Monday, February 4, 2013

This Is What Solitary Confinement Looks Like



A few weeks ago Esteban Tiznado sent me these drawings of what lockdown looks like from his perspective.  (If you click on them you'll see larger versions.)


The government's unconscionable treatment has been documented in previous blogs, including how Esteban ended up in the segregated units and 24/7 lockdown because he objected when a guard spit in his face.  I have since realized in the course of reading other complaints from U.S. residents locked up in deportation jails that this practice is not isolated to Pinal County Jail wing rented out to ICE and that guards across the country use their words to add injury to insult.

CURRENT STATUS
Esteban's case was pulled from the docket of Sylvia Arellano in Florence and assigned an October, 2012 televideo hearing before adjudicator Quynh Vu Bain in the EOIR Falls Church headquarters; no explanation was provided.  However, based on the experiences of Stephanie (Dae) Cho and her husband Edward Bloodworth in Atlanta, Georgia -- when Cho's case was pulled form Cassidy's docket after Bloodworth filed a lawsuit against Cassidy and EOIR adjudicator J. Dan Pelletier was assigned the case and quickly awarded her a green card -- it is clear that the EOIR hand picks adjudicators, something that would never happen in a real federal court system.  

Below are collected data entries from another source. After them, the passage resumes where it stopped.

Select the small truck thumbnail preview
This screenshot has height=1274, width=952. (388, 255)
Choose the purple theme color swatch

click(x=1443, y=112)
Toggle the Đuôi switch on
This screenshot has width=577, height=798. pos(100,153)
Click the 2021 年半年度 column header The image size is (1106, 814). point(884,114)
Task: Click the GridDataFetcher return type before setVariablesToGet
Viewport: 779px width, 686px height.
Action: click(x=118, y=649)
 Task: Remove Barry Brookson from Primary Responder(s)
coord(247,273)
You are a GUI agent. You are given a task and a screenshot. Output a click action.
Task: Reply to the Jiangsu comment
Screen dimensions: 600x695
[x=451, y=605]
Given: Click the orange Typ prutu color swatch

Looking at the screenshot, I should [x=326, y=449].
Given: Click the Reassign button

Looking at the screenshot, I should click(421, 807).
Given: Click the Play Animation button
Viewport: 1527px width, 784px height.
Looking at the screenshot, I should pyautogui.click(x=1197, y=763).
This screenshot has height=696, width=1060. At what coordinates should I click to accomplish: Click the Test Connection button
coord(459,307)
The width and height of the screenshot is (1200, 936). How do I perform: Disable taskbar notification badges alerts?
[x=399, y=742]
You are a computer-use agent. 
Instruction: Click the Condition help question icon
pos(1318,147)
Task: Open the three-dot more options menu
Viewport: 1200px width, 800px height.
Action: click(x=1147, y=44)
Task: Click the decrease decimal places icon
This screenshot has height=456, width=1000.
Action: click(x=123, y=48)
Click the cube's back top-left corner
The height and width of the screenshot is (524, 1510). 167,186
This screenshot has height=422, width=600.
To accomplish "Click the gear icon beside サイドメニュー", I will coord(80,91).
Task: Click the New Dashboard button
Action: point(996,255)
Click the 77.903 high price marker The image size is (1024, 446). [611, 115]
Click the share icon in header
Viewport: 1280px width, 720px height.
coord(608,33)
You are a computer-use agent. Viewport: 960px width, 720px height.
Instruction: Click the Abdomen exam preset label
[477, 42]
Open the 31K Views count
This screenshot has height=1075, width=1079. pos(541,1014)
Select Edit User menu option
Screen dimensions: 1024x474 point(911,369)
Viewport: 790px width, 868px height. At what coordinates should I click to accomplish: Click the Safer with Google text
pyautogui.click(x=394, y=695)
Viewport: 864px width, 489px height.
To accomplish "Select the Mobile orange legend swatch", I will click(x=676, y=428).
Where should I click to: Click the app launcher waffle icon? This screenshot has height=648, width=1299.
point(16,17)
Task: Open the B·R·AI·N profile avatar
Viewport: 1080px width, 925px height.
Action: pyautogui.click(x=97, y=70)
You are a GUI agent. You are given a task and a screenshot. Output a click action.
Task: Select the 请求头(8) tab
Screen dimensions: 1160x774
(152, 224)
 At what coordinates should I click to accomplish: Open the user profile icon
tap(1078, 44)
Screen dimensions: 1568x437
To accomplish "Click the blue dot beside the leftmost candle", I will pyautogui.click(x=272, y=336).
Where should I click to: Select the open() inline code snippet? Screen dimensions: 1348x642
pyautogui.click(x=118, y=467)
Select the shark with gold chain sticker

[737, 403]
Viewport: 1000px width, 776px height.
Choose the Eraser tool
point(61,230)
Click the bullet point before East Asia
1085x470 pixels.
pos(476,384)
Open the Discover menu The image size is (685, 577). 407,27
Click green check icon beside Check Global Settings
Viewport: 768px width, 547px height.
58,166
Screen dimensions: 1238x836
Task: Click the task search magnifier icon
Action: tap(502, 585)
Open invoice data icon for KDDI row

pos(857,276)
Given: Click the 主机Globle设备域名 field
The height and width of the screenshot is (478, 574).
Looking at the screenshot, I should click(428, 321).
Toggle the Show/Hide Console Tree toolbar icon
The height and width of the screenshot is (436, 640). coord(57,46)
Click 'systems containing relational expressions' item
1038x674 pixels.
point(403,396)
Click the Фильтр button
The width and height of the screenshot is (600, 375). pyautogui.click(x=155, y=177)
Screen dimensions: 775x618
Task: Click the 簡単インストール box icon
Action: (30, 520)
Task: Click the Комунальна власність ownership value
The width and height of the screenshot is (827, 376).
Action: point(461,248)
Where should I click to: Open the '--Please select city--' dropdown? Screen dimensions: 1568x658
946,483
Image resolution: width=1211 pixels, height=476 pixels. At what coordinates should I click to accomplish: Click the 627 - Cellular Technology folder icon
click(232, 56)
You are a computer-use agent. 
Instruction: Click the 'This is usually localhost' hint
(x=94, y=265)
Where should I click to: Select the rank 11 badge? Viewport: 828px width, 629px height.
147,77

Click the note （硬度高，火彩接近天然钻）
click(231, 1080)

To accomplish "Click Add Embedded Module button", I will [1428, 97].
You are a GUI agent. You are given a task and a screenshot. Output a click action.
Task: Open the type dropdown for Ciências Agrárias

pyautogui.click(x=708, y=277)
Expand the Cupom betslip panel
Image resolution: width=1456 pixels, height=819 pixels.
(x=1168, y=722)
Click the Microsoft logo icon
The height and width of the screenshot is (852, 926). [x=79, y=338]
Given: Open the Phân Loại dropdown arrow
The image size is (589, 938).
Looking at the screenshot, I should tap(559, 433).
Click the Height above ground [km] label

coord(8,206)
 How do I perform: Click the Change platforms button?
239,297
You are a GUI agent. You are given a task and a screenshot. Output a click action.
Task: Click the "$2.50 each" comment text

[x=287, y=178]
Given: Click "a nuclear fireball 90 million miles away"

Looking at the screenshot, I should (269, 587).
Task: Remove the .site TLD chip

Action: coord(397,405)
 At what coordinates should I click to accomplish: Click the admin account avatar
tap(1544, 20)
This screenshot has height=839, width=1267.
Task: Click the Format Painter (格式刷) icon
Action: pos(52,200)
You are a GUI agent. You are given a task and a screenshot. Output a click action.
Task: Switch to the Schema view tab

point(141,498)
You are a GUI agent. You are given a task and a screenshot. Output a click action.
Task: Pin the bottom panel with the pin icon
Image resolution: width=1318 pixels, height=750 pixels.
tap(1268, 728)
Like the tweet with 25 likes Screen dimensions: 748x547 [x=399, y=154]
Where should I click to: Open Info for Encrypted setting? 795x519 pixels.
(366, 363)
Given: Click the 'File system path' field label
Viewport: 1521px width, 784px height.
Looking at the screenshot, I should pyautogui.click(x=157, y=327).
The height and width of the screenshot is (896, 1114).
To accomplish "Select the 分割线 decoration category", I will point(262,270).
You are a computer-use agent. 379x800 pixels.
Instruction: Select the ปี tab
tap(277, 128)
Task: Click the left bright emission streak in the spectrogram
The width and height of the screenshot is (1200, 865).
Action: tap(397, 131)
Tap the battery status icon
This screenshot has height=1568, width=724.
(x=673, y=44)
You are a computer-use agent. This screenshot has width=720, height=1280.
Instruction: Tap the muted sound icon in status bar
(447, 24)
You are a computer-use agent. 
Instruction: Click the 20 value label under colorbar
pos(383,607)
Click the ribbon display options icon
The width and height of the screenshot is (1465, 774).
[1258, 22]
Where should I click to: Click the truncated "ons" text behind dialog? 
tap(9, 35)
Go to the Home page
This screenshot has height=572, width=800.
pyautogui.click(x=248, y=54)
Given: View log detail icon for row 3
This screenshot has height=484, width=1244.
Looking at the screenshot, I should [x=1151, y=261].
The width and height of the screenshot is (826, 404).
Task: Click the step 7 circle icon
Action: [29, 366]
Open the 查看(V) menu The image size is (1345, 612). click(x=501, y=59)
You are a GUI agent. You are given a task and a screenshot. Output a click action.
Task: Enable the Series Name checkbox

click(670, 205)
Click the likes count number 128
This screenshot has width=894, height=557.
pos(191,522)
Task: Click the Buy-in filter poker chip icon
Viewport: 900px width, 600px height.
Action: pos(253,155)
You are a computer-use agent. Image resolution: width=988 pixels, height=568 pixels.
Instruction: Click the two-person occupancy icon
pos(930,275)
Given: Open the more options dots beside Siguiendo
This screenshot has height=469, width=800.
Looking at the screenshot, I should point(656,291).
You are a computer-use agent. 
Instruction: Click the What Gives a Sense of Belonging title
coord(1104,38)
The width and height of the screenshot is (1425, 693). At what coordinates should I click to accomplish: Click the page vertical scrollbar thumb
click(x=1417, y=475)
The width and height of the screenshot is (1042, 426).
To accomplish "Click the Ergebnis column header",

Informally the EOIR admits that it tries to assign "complex" cases to "more experienced" IJs but Cassidy has lots of experience deporting people and when "more experience" means adjudication before a career prosecutor, this deprives respondents to their right to a neutral adjudicator and is a clear due process violation.

In Esteban's case, the EOIR picked someone whose entire career is devoted to defending the government.  Below is the text from the EOIR announcement of her appointment in 2008:
Judge Bain was appointed as an immigration judge in March 2008. She received a bachelor of arts degree in 1988 from Dickinson College and a juris doctorate in 1991 from the Dickinson School of Law of the Pennsylvania State University. From 2006 to 2008 and 1996 to 2001, Judge Bain served as senior litigation counsel and an appellate lawyer in the Department of Justice, Civil Division, Office of Immigration Litigation. From July 2003 to September 2006, she worked as a trial attorney in the Civil Division, Torts Branch, Environmental Torts Section. From 2001 to 2003, Judge Bain was detailed to the Office of the Deputy Attorney General where she served as counsel to the Deputy Attorney General. From 1991 to 1996, she was a trial attorney with the former Immigration and Naturalization Service (INS), entering on duty through the Attorney General’s Honors Program in 1991. From 2000 to 2006, Judge Bain also served as an adjunct professor at American University, Washington College of Law, where she taught two courses in asylum and immigration law. She is a member of the Pennsylvania and New York State bars.
Another irregularity is that right now the EOIR has Esteban scheduled for a hearing on Feburary 6, except that Bain made it clear to the attorneys that she would not be scheduling further hearings and would on the basis of their written and oral motions provide her decision in mid-February.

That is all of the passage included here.